### Given exercise
Output the lines starting with the line containing "The height and width of the screenshot is (559, 1029)." and continuing through the line containing "click(x=101, y=26)", reproducing each one exactly.

(Text and element pointing lines)
══════

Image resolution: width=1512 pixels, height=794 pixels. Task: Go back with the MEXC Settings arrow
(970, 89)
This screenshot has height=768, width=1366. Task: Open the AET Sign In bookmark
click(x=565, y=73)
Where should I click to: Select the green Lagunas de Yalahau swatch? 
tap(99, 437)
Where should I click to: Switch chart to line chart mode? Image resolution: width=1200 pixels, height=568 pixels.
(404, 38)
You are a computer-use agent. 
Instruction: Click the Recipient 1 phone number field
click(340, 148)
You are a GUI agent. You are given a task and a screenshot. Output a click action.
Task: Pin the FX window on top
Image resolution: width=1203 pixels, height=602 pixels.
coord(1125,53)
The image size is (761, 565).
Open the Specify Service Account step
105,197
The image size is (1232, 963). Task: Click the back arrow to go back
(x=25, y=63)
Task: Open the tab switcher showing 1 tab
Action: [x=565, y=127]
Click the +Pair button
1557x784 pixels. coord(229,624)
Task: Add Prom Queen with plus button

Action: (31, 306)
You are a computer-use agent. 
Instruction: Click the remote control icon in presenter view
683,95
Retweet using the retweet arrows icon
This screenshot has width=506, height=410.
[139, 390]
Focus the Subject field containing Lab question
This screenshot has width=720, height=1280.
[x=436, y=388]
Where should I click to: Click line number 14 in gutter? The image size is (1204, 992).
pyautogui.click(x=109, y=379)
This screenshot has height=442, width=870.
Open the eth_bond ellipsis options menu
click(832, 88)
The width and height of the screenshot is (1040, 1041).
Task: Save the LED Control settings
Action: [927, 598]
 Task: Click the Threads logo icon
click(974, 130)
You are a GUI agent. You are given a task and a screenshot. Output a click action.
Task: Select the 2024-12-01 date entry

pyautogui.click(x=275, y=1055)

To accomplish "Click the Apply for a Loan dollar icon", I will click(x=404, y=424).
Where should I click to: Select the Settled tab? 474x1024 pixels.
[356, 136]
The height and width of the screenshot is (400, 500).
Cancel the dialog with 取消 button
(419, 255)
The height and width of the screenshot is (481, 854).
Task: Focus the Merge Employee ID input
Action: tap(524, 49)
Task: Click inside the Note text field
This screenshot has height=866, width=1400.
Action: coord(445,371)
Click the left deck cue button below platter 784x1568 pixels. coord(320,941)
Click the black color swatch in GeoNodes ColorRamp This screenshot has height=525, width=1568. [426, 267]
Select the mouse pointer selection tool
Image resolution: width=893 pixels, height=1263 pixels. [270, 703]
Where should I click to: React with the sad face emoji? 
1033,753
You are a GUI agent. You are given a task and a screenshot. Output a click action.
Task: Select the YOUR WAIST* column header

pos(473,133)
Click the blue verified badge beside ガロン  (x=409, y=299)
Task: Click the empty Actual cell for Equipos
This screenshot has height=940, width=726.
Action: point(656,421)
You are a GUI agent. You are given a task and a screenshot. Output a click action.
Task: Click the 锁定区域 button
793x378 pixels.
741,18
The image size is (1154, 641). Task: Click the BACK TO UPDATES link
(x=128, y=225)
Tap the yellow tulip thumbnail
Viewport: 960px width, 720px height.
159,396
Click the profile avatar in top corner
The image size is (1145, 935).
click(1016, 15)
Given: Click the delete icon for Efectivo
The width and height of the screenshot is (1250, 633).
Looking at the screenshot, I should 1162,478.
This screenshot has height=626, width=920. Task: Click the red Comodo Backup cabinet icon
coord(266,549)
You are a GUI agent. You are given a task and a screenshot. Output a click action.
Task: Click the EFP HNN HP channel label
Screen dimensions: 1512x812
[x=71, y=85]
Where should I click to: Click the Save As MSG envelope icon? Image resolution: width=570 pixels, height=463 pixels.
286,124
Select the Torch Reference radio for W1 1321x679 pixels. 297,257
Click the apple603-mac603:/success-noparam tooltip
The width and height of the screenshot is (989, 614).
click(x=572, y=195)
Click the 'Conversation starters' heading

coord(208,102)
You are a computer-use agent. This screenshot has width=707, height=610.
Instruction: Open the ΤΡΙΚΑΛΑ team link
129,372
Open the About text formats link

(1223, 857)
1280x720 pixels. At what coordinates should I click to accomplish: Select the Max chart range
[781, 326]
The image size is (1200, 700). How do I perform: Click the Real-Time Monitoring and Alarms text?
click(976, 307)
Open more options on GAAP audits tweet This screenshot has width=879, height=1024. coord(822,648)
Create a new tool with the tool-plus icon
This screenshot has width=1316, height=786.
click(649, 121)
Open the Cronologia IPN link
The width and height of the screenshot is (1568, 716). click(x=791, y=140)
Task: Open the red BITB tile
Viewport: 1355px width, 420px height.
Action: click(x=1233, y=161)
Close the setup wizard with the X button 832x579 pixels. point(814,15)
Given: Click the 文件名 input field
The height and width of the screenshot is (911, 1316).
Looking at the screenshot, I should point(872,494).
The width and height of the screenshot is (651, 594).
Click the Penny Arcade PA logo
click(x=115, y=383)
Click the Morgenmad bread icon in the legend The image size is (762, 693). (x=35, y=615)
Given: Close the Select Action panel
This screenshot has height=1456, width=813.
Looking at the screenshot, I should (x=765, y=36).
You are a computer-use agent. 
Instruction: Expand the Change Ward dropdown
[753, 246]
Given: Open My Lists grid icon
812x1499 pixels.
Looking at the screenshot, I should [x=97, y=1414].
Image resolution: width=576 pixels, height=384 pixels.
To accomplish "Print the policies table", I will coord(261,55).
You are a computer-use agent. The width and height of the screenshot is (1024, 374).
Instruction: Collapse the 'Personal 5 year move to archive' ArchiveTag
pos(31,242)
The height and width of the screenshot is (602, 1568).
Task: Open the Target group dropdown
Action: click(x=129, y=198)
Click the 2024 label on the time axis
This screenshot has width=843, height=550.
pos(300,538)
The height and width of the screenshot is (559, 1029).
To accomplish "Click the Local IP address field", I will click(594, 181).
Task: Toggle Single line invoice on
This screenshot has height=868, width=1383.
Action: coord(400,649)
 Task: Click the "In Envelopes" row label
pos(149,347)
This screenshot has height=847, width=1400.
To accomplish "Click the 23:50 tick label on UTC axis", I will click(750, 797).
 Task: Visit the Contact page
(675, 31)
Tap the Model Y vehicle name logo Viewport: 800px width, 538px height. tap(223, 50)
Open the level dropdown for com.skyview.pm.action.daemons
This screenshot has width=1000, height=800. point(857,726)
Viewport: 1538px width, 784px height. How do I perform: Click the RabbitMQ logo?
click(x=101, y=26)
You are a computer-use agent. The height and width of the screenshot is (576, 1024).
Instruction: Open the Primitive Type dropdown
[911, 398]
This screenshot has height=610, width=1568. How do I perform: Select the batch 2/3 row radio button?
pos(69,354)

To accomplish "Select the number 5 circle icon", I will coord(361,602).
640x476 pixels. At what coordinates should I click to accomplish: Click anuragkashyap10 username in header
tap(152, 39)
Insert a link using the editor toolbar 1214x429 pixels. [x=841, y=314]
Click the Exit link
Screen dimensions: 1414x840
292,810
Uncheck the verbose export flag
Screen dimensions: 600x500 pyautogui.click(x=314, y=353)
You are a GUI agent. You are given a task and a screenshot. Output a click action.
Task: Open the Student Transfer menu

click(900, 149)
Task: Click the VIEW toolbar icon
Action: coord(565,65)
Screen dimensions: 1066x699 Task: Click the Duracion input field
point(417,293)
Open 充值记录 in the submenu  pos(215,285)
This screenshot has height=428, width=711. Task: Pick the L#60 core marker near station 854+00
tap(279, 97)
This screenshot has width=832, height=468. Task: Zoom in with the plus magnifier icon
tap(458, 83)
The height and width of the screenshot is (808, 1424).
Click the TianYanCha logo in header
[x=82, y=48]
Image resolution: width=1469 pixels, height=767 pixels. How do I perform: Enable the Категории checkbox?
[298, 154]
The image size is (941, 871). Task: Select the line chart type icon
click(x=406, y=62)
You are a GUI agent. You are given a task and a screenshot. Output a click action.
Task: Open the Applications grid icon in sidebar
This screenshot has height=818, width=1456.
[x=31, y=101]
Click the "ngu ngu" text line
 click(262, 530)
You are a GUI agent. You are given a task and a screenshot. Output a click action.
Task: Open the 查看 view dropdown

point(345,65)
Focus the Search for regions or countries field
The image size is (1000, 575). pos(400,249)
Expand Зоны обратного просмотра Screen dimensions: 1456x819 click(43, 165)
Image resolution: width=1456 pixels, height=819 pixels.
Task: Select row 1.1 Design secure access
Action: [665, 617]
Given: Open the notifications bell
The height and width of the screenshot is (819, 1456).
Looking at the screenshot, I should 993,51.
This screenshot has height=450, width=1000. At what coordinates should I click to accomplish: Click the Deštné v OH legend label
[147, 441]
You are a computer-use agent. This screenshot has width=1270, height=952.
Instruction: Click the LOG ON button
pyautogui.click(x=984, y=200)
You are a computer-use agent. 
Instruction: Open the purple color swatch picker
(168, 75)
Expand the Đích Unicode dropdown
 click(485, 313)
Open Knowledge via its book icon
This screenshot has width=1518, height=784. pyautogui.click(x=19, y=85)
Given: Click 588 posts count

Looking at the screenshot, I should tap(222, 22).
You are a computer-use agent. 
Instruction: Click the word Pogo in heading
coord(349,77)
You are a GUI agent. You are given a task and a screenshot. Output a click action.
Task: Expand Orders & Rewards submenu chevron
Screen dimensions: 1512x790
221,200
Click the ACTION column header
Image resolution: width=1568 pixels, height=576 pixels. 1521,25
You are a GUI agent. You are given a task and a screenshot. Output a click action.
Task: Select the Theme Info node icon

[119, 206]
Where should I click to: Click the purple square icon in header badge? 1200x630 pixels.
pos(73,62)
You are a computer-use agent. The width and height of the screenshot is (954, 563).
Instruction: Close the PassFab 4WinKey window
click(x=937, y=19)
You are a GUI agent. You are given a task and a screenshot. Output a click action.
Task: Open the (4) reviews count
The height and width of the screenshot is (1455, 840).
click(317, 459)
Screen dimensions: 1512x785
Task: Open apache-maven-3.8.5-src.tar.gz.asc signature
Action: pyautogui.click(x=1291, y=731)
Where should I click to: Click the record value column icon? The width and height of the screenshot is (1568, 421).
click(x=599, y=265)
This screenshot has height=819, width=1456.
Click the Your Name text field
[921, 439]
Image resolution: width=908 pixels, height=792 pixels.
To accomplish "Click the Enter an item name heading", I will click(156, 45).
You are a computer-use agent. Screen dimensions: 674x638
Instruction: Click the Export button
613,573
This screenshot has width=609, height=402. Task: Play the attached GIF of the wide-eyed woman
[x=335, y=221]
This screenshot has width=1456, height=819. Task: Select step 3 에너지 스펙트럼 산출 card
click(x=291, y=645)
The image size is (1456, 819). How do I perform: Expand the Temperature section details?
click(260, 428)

══════

### Solved exercise
The height and width of the screenshot is (559, 1029).
To accomplish "Click the Local IP address field", I will click(594, 181).
Task: Toggle Single line invoice on
This screenshot has height=868, width=1383.
Action: coord(400,649)
 Task: Click the "In Envelopes" row label
pos(149,347)
This screenshot has height=847, width=1400.
To accomplish "Click the 23:50 tick label on UTC axis", I will click(750, 797).
 Task: Visit the Contact page
(675, 31)
Tap the Model Y vehicle name logo Viewport: 800px width, 538px height. tap(223, 50)
Open the level dropdown for com.skyview.pm.action.daemons
This screenshot has width=1000, height=800. point(857,726)
Viewport: 1538px width, 784px height. How do I perform: Click the RabbitMQ logo?
click(x=101, y=26)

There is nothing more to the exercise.